## TASK TO COMPLETE
Transcribe the following records in full, exactly as shown.

*** Opening of MATERIALS PROVIDED ***

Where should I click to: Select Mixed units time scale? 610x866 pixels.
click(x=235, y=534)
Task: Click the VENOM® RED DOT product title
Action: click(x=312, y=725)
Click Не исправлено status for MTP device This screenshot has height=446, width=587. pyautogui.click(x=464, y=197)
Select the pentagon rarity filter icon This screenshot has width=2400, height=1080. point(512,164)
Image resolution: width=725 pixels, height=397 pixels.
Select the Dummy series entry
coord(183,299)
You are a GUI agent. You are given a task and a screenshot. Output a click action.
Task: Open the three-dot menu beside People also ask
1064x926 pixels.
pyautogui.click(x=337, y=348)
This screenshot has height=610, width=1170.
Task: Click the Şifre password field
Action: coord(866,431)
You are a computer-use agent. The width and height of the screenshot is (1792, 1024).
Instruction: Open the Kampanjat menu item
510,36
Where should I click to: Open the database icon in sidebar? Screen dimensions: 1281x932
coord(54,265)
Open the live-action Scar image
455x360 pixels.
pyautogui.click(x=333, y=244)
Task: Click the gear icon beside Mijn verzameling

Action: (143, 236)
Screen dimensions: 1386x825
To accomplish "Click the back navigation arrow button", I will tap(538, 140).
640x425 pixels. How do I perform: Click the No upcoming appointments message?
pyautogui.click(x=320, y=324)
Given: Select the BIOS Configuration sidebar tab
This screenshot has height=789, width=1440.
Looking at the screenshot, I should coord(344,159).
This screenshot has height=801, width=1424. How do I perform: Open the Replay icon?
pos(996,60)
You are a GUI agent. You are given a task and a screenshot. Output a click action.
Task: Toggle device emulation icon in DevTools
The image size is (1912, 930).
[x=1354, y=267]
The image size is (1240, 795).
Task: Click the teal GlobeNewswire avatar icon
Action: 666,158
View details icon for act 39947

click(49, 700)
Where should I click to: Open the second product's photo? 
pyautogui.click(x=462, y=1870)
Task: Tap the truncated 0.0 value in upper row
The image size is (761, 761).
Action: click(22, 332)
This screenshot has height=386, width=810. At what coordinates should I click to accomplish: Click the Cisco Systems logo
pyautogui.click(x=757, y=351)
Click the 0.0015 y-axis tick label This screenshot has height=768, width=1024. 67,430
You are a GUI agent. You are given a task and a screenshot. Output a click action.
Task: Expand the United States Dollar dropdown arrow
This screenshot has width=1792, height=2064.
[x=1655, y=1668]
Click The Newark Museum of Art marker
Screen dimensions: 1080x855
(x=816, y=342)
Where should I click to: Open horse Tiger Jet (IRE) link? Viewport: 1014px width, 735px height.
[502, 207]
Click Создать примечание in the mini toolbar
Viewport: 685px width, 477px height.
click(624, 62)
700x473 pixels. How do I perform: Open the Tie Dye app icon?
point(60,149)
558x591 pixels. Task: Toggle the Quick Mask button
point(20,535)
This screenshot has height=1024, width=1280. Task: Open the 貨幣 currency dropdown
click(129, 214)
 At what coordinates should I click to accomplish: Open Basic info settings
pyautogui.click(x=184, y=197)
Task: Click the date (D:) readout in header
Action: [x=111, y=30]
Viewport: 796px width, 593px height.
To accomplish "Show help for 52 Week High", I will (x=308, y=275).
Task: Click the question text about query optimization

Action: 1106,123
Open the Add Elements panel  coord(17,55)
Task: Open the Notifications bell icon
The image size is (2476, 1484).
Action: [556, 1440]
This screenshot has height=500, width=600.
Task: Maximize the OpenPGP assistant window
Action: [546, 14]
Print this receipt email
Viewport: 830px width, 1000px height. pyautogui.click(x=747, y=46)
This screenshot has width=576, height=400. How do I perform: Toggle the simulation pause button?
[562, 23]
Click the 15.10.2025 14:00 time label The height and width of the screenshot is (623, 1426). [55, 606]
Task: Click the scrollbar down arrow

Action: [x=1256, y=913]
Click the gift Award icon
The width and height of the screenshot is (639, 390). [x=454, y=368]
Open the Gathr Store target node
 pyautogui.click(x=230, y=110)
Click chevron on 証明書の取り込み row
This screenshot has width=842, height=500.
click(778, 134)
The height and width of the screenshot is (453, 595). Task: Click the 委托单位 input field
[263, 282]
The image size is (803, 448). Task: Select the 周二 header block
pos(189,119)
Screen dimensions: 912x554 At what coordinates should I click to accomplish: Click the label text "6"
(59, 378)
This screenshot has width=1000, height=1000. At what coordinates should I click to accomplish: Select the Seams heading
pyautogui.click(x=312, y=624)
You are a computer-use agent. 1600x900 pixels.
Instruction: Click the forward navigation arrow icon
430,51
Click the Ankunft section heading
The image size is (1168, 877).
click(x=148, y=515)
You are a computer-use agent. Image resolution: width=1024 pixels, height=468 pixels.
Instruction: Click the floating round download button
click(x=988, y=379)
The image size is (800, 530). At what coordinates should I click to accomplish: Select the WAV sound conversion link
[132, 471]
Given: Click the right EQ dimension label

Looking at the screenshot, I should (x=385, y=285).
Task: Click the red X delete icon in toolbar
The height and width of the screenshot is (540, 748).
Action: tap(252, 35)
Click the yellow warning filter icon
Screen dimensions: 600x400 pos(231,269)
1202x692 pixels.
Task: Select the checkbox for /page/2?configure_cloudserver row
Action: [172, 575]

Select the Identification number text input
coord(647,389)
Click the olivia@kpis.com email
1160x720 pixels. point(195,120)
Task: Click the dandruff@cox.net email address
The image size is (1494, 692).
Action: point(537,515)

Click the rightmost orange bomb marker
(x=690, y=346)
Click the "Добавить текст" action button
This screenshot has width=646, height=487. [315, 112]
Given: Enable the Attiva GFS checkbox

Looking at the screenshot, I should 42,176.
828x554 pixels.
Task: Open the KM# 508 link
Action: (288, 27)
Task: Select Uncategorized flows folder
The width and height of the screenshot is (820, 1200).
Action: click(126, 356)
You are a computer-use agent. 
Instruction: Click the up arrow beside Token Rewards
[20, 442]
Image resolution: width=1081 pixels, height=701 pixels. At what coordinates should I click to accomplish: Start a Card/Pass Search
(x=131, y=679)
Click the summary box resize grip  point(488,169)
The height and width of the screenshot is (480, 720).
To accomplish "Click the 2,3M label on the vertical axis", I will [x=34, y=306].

*** Close of MATERIALS PROVIDED ***

## REPLY TO THE TASK
Where should I click to: Select Mixed units time scale? 610x866 pixels.
click(x=235, y=534)
Task: Click the VENOM® RED DOT product title
Action: click(x=312, y=725)
Click Не исправлено status for MTP device This screenshot has height=446, width=587. pyautogui.click(x=464, y=197)
Select the pentagon rarity filter icon This screenshot has width=2400, height=1080. point(512,164)
Image resolution: width=725 pixels, height=397 pixels.
Select the Dummy series entry
coord(183,299)
You are a GUI agent. You are given a task and a screenshot. Output a click action.
Task: Open the three-dot menu beside People also ask
1064x926 pixels.
pyautogui.click(x=337, y=348)
This screenshot has height=610, width=1170.
Task: Click the Şifre password field
Action: coord(866,431)
You are a computer-use agent. The width and height of the screenshot is (1792, 1024).
Instruction: Open the Kampanjat menu item
510,36
Where should I click to: Open the database icon in sidebar? Screen dimensions: 1281x932
coord(54,265)
Open the live-action Scar image
455x360 pixels.
pyautogui.click(x=333, y=244)
Task: Click the gear icon beside Mijn verzameling

Action: (143, 236)
Screen dimensions: 1386x825
To accomplish "Click the back navigation arrow button", I will tap(538, 140).
640x425 pixels. How do I perform: Click the No upcoming appointments message?
pyautogui.click(x=320, y=324)
Given: Select the BIOS Configuration sidebar tab
This screenshot has height=789, width=1440.
Looking at the screenshot, I should coord(344,159).
This screenshot has height=801, width=1424. How do I perform: Open the Replay icon?
pos(996,60)
You are a GUI agent. You are given a task and a screenshot. Output a click action.
Task: Toggle device emulation icon in DevTools
The image size is (1912, 930).
[x=1354, y=267]
The image size is (1240, 795).
Task: Click the teal GlobeNewswire avatar icon
Action: 666,158
View details icon for act 39947

click(49, 700)
Where should I click to: Open the second product's photo? 
pyautogui.click(x=462, y=1870)
Task: Tap the truncated 0.0 value in upper row
The image size is (761, 761).
Action: click(22, 332)
This screenshot has height=386, width=810. At what coordinates should I click to accomplish: Click the Cisco Systems logo
pyautogui.click(x=757, y=351)
Click the 0.0015 y-axis tick label This screenshot has height=768, width=1024. 67,430
You are a GUI agent. You are given a task and a screenshot. Output a click action.
Task: Expand the United States Dollar dropdown arrow
This screenshot has width=1792, height=2064.
[x=1655, y=1668]
Click The Newark Museum of Art marker
Screen dimensions: 1080x855
(x=816, y=342)
Where should I click to: Open horse Tiger Jet (IRE) link? Viewport: 1014px width, 735px height.
[502, 207]
Click Создать примечание in the mini toolbar
Viewport: 685px width, 477px height.
click(624, 62)
700x473 pixels. How do I perform: Open the Tie Dye app icon?
point(60,149)
558x591 pixels. Task: Toggle the Quick Mask button
point(20,535)
This screenshot has height=1024, width=1280. Task: Open the 貨幣 currency dropdown
click(129, 214)
 At what coordinates should I click to accomplish: Open Basic info settings
pyautogui.click(x=184, y=197)
Task: Click the date (D:) readout in header
Action: [x=111, y=30]
Viewport: 796px width, 593px height.
To accomplish "Show help for 52 Week High", I will (x=308, y=275).
Task: Click the question text about query optimization

Action: 1106,123
Open the Add Elements panel  coord(17,55)
Task: Open the Notifications bell icon
The image size is (2476, 1484).
Action: [556, 1440]
This screenshot has height=500, width=600.
Task: Maximize the OpenPGP assistant window
Action: [546, 14]
Print this receipt email
Viewport: 830px width, 1000px height. pyautogui.click(x=747, y=46)
This screenshot has width=576, height=400. How do I perform: Toggle the simulation pause button?
[562, 23]
Click the 15.10.2025 14:00 time label The height and width of the screenshot is (623, 1426). [55, 606]
Task: Click the scrollbar down arrow

Action: [x=1256, y=913]
Click the gift Award icon
The width and height of the screenshot is (639, 390). [x=454, y=368]
Open the Gathr Store target node
 pyautogui.click(x=230, y=110)
Click chevron on 証明書の取り込み row
This screenshot has width=842, height=500.
click(778, 134)
The height and width of the screenshot is (453, 595). Task: Click the 委托单位 input field
[263, 282]
The image size is (803, 448). Task: Select the 周二 header block
pos(189,119)
Screen dimensions: 912x554 At what coordinates should I click to accomplish: Click the label text "6"
(59, 378)
This screenshot has width=1000, height=1000. At what coordinates should I click to accomplish: Select the Seams heading
pyautogui.click(x=312, y=624)
You are a computer-use agent. 1600x900 pixels.
Instruction: Click the forward navigation arrow icon
430,51
Click the Ankunft section heading
The image size is (1168, 877).
click(x=148, y=515)
You are a computer-use agent. Image resolution: width=1024 pixels, height=468 pixels.
Instruction: Click the floating round download button
click(x=988, y=379)
The image size is (800, 530). At what coordinates should I click to accomplish: Select the WAV sound conversion link
[132, 471]
Given: Click the right EQ dimension label

Looking at the screenshot, I should (x=385, y=285).
Task: Click the red X delete icon in toolbar
The height and width of the screenshot is (540, 748).
Action: tap(252, 35)
Click the yellow warning filter icon
Screen dimensions: 600x400 pos(231,269)
1202x692 pixels.
Task: Select the checkbox for /page/2?configure_cloudserver row
Action: [172, 575]

Select the Identification number text input
coord(647,389)
Click the olivia@kpis.com email
1160x720 pixels. point(195,120)
Task: Click the dandruff@cox.net email address
The image size is (1494, 692).
Action: point(537,515)

Click the rightmost orange bomb marker
(x=690, y=346)
Click the "Добавить текст" action button
This screenshot has width=646, height=487. [315, 112]
Given: Enable the Attiva GFS checkbox

Looking at the screenshot, I should 42,176.
828x554 pixels.
Task: Open the KM# 508 link
Action: (288, 27)
Task: Select Uncategorized flows folder
The width and height of the screenshot is (820, 1200).
Action: click(126, 356)
You are a computer-use agent. 
Instruction: Click the up arrow beside Token Rewards
[20, 442]
Image resolution: width=1081 pixels, height=701 pixels. At what coordinates should I click to accomplish: Start a Card/Pass Search
(x=131, y=679)
Click the summary box resize grip  point(488,169)
The height and width of the screenshot is (480, 720).
To accomplish "Click the 2,3M label on the vertical axis", I will [x=34, y=306].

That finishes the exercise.